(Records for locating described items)
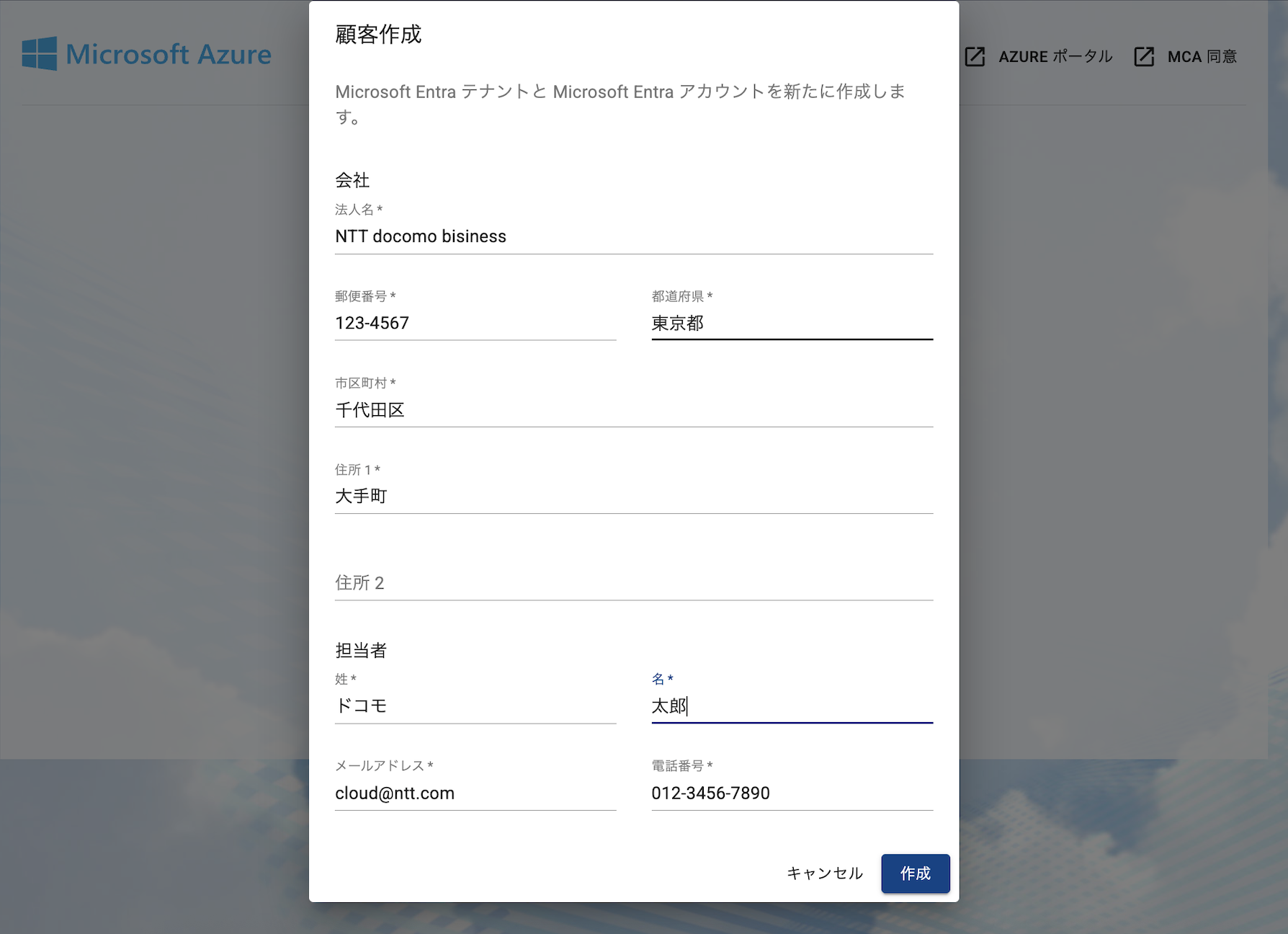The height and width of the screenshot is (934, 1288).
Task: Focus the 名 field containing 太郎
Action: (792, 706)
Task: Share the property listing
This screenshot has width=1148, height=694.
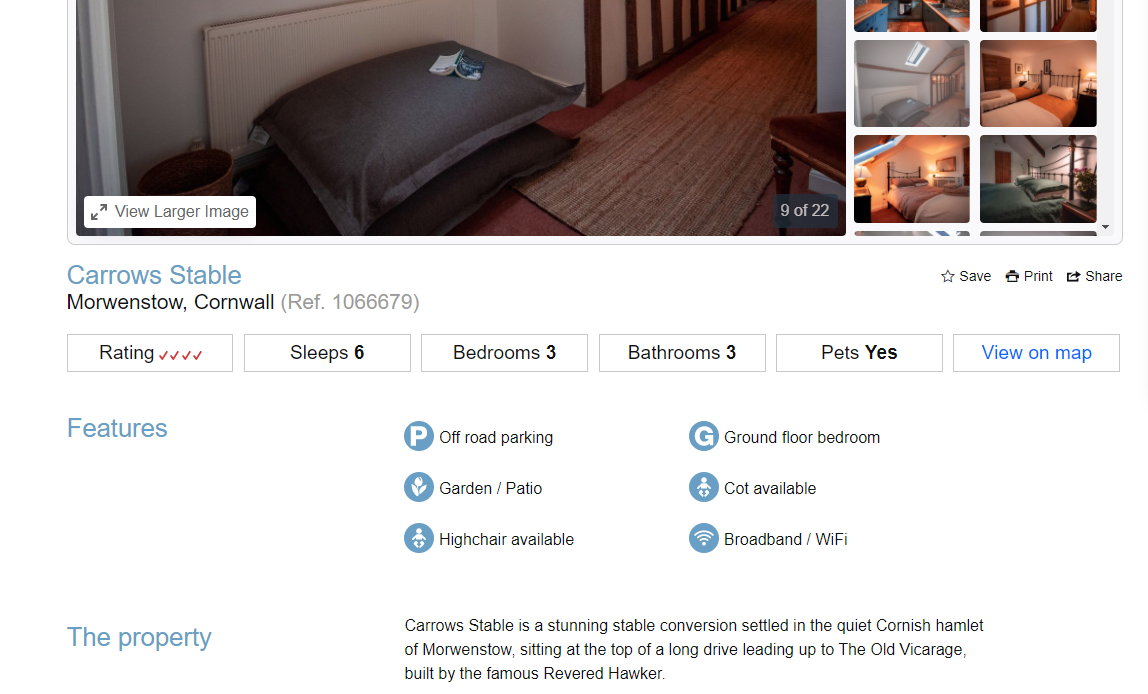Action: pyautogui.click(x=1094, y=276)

- **Your objective**
Return each line of the rows above unchanged, leaving out the pictures.

- **Response to this exercise**
The height and width of the screenshot is (934, 1288).
Task: Focus the 名 field containing 太郎
Action: (792, 706)
Task: Share the property listing
This screenshot has width=1148, height=694.
Action: pyautogui.click(x=1094, y=276)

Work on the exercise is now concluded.